Autriche, Allemagne, 2024
Titre original : Des Teufels Bad
Réalisateurs : Veronika Franz et Severin Fiala
Scénario : Veronika Franz et Severin Fiala
Acteurs : Anja Plaschg, David Scheid, Maria Hofstätter et Natalija Baranova
Distributeur : Pan Distribution
Genre : Drame
Durée : 2h01
Date de sortie : 2 octobre 2024

3/5

Pour le dernier film de notre couverture berlinoise 2024, le cinéma germanique au sens large a encore frappé avec toute sa gravité et son sérieux. Ce qui n’est pas forcément un reproche à l’égard de Des Teufels Bad, présenté en compétition. Car le film de Veronika Franz et Severin Fiala fonctionne parfaitement bien, si on l’interprète comme le portrait engagé d’une femme particulièrement malmenée il y a près de trois siècles. Et pas en tant que film d’horreur un peu lourd, comme pourraient le laisser supposer la bande-annonce autrichienne et le seul film précédent du duo de réalisateurs sorti en France, Goodnight Mommy. Or, la terreur à l’œuvre ici est davantage celle de la rigidité des normes sociales que celle des délires pieux du personnage principal, une jeune épouse qui vit particulièrement mal l’arrivée dans son nouvel environnement familial.

D’un point de vue contemporain, les choses auxquelles elle aspire n’ont en effet rien de révolutionnaire. Elle aimerait tant être une bonne épouse pour son mari, dont elle espère porter rapidement le premier enfant. Le tout sur fond d’une frénésie spirituelle qui la met d’emblée à part dans son milieu paysan, avant tout préoccupé par des urgences matérielles. Alors que l’étau de sa démence se resserre de plus en plus autour d’elle, nous n’avons pas pu nous empêcher d’imaginer à quoi ressemblerait ce genre de destin au féminin aujourd’hui, à une époque où la liberté de penser et d’agir est quand même un peu plus acquise, espérons-le. Enfin, le tour de force de Anja Plaschg dans la peau de cette pauvre créature, complètement dépourvue de quelque soutien que ce soit, ajoute encore au caractère insoutenable de ce drame éprouvant.
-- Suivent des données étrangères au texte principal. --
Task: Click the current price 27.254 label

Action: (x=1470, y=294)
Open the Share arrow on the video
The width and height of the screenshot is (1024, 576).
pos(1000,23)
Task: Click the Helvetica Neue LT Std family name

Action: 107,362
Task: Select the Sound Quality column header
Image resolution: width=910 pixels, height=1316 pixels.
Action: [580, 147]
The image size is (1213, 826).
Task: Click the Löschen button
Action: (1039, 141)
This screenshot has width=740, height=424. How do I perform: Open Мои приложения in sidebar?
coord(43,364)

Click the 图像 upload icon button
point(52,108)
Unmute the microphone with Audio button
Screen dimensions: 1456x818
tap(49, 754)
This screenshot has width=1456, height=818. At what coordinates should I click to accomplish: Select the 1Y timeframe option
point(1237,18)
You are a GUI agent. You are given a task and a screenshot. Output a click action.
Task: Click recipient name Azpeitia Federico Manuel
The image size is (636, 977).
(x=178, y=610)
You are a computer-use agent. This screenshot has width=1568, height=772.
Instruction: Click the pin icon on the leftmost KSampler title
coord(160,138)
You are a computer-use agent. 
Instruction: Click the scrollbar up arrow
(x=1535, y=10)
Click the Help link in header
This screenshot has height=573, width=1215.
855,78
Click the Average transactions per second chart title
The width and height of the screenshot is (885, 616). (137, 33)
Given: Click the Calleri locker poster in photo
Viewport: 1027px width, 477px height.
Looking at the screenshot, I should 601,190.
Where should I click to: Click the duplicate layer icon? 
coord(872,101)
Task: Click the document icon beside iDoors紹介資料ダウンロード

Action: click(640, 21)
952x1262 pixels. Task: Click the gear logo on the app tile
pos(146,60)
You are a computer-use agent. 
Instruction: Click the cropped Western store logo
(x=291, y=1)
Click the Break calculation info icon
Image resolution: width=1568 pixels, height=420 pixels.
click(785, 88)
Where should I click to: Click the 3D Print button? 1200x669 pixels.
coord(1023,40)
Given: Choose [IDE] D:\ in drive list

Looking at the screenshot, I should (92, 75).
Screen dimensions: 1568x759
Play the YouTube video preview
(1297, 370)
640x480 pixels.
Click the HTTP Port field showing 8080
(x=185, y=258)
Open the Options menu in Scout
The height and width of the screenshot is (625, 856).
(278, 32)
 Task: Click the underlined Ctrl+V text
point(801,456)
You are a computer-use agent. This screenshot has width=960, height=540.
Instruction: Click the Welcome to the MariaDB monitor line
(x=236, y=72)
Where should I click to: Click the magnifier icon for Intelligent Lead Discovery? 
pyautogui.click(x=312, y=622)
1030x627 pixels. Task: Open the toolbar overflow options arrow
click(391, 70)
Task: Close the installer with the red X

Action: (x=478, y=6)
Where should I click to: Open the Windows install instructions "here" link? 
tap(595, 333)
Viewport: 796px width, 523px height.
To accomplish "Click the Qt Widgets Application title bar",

© 2024 Alessio Maximilian Schroder / Ulrich Seidl Filmproduktion / Heimatfilm / Coop99 Filmproduktion /
Filmladen Filmverleih Tous droits réservés

Synopsis : En 1750 en Haute-Autriche, la jeune Agnès est aux anges après avoir épousé le pêcheur Wolf. Pour la première fois loin de chez elle, elle éprouve de grandes difficultés à s’intégrer dans son nouveau foyer. Alors qu’elle rêve d’avoir un enfant et qu’elle tient à ses pratiques religieuses, son mari est plus intéressé à ce qu’elle travaille bien qu’à remplir son devoir conjugal. Pétrie de crainte et consciente qu’elle n’est guère la bienvenue, Agnès trouve par hasard dans la forêt le cadavre décapité d’une femme, exposé là afin de mettre la population en garde contre le crime atroce qu’elle avait commis. Celui de tuer son propre bébé, avant de se dénoncer elle-même aux autorités.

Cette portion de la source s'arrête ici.